**Problem description**
Copy every line of the entries below word for word, leaving out the pictures.

**Exercise input**
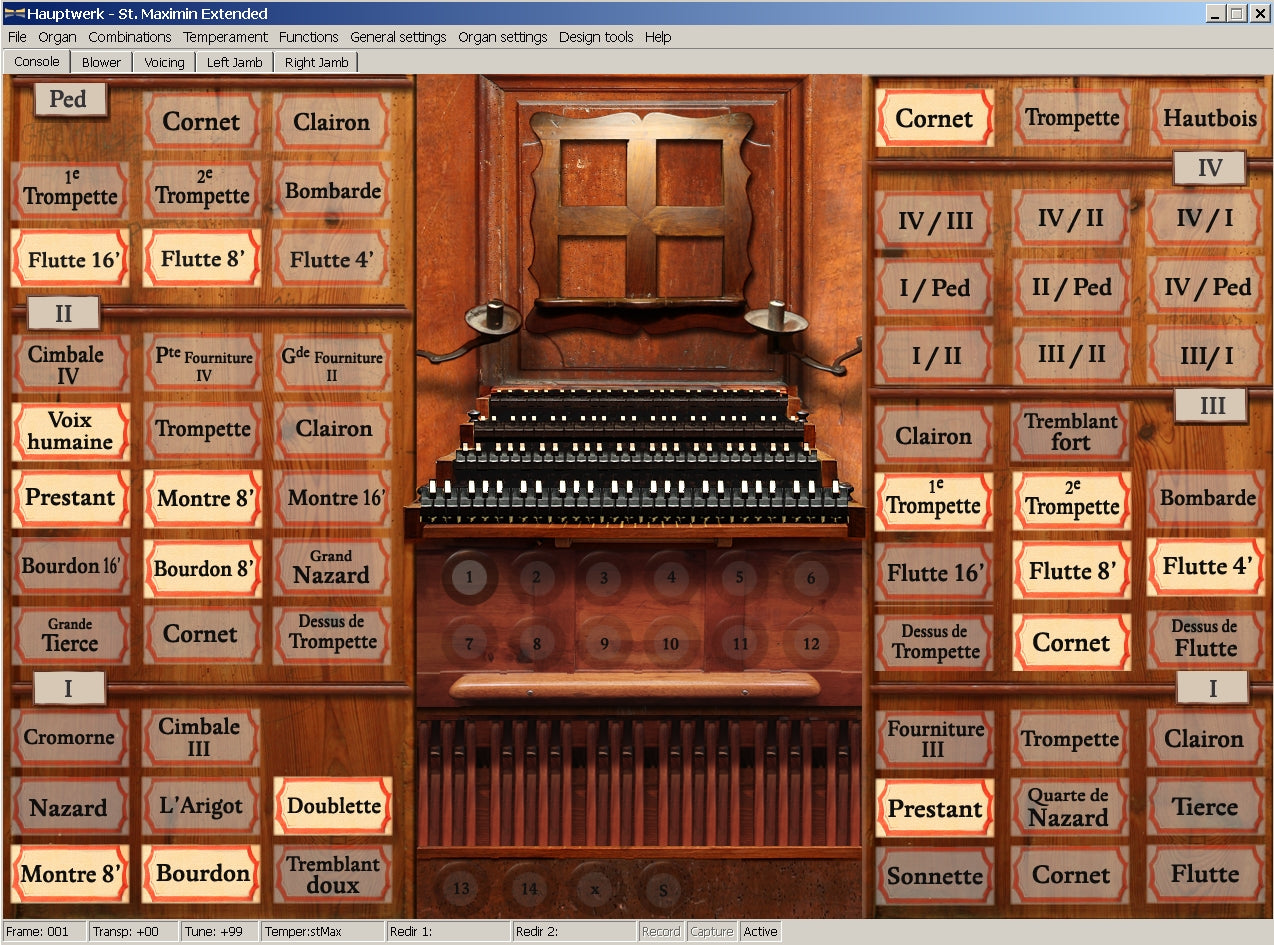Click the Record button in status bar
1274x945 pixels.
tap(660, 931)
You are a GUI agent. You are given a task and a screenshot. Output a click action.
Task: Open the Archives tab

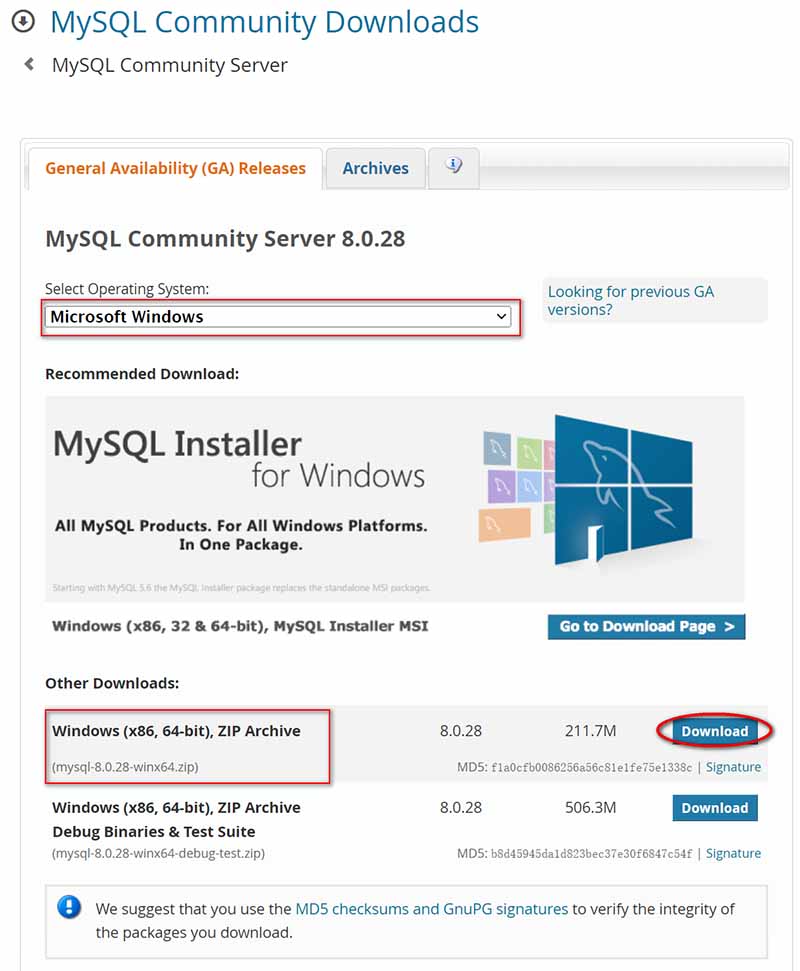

**Exercise answer**
Click the Record button in status bar
1274x945 pixels.
tap(660, 931)
You are a GUI agent. You are given a task and a screenshot. Output a click action.
Task: Open the Archives tab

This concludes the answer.